SAFLII Note: Certain personal/private details of parties or witnesses have been redacted from this document
in compliance with the law and SAFLII Policy
THE HIGH COURT OF SOUTH AFRICA
GAUTENG DIVISION, JOHANNESBURG
Case 2025-025807
(1) REPORTABLE: No
(2) OF INTEREST TO OTHER JUDGES: No
(3) REVISED: Yes
8 March 2025
In the matter between:
T[…] S[…] S[...] First Applicant
N AND C MAINTENANCE AND Second Applicant
SPARES (PTY) LTD
and
FIRST NATIONAL BANK OF SA First Respondent
LIMITED t/a FNB
S[…] S[...] Second Respondent
JUDGMENT
DU PLESSIS J
Introduction
[1] The first applicant ( "Ms S[...]") and second respondent ( "Mr S[...]") are in the
process of divorce. They are also co-directors of the second applicant , […] and […]
M[…] and S[…] (Pty) Limited ("the company") and co- signatories of the company 's
bank accounts with the first respondent, First National Bank (“FNB”), which Ms S[...]
seeks to unfreeze. Ms S[...] (and the company) seek an order declaring FNB 's
conduct in freezing the bank accounts unlawful and directing their immediate
unfreezing.
[2] Ms S[...] also seeks interdictory relief against Mr S[...], prohibiting him from
making false accusations and statements to FNB about the first applicant 's dealings
with the second applicant (a so-called gagging order).
Urgency
[3] Ms S[...] and the company assert that this matter is urgent. The company
must comply with its contractual obligations towards service providers, employees,
and customers. The frozen accounts, they submit , will lead to financial and
reputational ruin, which cannot be undone later. Ms S[...] also cites household
financial obligations that require immediate attention.
[4] FNB does not oppose the urgency of the matter and abides by this Court 's
decision.
[5] Mr S[...], however, submits that any urgency is self-created, asserting that the
Ms S […] was aware of the account freeze from 4 February 2025 but only
approached the Court on 22 February 2025.
[6] Mr S […] further contends that alternative funding sources were available to
the applicants, making the need for urgent relief less compelling. Part of the reason
he sought to freeze the FNB account was the fact that large sums of money were
transferred to an Investec Bank account (which is not frozen), without Ms S[...]
providing substantive documentation for these transactions. He thus claims that Ms
S[…] can use that money to make payments and that there is no imminent crisis.

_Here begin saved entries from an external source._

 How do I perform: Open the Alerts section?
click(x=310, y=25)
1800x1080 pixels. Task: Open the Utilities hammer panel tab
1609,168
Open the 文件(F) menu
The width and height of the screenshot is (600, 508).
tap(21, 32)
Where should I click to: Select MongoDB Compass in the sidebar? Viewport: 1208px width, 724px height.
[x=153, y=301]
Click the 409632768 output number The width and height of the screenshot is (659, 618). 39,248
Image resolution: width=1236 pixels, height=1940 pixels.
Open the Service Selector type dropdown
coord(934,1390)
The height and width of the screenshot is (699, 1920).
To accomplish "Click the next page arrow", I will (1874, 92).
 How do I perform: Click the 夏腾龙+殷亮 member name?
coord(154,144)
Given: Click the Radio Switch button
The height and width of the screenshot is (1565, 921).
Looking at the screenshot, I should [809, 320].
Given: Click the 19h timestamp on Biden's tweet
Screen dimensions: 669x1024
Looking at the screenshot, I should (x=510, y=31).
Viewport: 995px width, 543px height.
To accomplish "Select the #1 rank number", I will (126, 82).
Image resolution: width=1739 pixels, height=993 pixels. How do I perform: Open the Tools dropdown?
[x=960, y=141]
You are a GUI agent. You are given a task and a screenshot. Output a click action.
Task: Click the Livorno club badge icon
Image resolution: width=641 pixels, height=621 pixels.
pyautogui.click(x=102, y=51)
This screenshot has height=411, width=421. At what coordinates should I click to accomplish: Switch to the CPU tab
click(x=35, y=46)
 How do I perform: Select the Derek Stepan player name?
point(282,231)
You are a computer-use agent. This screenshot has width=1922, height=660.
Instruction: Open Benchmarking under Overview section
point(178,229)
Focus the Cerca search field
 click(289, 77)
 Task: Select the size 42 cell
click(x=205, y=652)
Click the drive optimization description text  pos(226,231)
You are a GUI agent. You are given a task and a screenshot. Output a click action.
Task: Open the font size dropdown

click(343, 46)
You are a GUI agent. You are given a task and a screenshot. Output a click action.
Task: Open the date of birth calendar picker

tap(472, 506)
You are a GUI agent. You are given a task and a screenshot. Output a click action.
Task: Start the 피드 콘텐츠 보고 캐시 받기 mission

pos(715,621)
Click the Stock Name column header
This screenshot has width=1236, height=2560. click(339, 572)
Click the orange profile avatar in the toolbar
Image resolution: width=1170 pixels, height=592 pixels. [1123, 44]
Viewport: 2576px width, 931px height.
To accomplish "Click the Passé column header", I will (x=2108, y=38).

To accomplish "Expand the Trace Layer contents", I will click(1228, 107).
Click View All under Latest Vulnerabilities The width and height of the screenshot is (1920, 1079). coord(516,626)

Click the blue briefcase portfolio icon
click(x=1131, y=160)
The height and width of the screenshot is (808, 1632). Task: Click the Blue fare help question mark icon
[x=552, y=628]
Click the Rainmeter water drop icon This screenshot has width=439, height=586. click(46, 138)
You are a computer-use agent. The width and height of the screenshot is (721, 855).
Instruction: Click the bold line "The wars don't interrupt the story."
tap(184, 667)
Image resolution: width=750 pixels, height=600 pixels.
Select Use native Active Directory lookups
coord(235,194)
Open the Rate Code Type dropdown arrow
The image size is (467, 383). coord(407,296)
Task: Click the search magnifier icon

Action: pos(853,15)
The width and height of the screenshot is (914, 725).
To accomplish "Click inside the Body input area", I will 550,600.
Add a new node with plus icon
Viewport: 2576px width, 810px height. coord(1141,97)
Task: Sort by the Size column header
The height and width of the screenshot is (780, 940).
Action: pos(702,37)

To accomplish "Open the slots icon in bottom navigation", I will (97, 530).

[7] After launching this urgent application, Mr S[...]' s attorneys sent a letter to the
applicant's attorneys with a "with prejudice " proposal, proposing a solution to the
problem of having to make payments from a frozen account. That includes
appointing Mr S[...] as a co-signatory to the bank accounts, as was agreed upon in a
Shareholders' Agreement in January 2025. Additionally , both directors must
authorise transactions to ensure proper corporate governance and prevent unilateral
withdrawal of funds – the reason for the freezing of the accounts. Once this is in
place, the parties can approach the bank to uplift the freeze.
[8] The applicants made an application to have this letter struck out, submitting
that it is privileged
1 from disclosure even if the letter itself said "with prejudice" and
Mr S[...] indicated that it will be attached to the answering affidavit.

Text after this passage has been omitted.